== Task data ==
•••••
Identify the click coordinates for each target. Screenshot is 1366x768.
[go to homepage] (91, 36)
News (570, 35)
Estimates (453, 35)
•••••
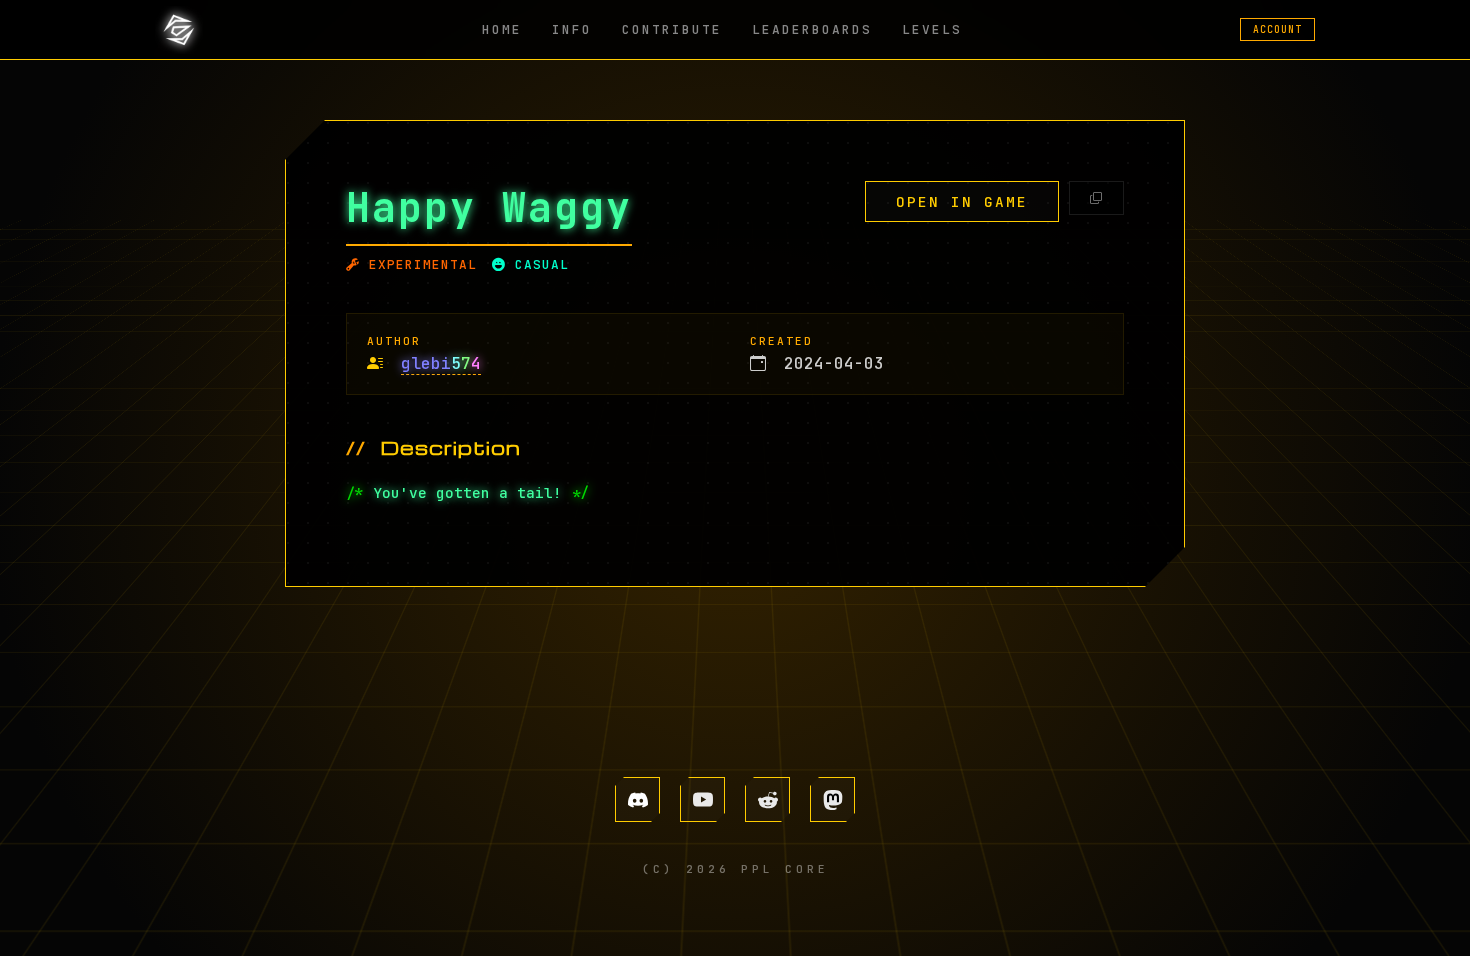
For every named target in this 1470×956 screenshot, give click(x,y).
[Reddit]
•••••
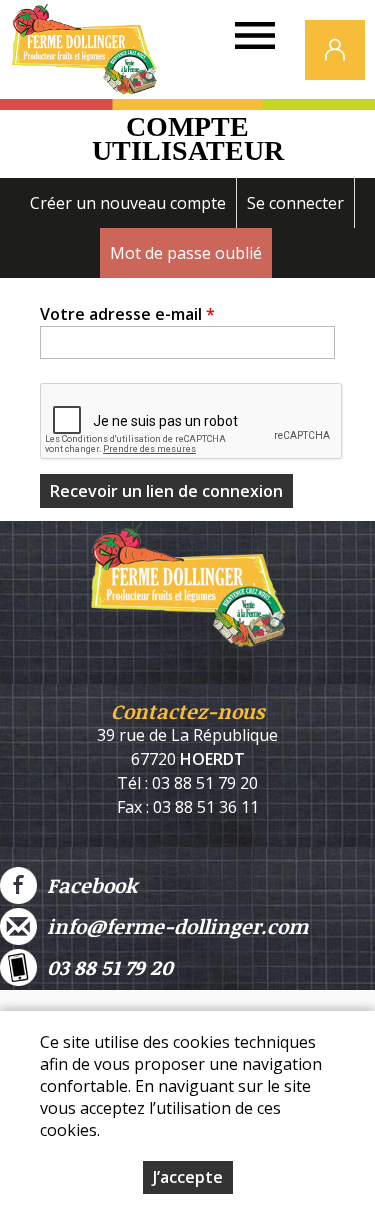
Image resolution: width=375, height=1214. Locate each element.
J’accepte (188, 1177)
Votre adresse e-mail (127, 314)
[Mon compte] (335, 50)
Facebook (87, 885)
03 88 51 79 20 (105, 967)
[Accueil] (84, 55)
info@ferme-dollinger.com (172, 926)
•••••
== Goal of the exercise ==
Return only the part of the records above that opens with the line containing "J’accepte (188, 1177)" and closes with the line containing "info@ferme-dollinger.com (172, 926)", ends included.

== Answer to this problem ==
J’accepte (188, 1177)
Votre adresse e-mail (127, 314)
[Mon compte] (335, 50)
Facebook (87, 885)
03 88 51 79 20 (105, 967)
[Accueil] (84, 55)
info@ferme-dollinger.com (172, 926)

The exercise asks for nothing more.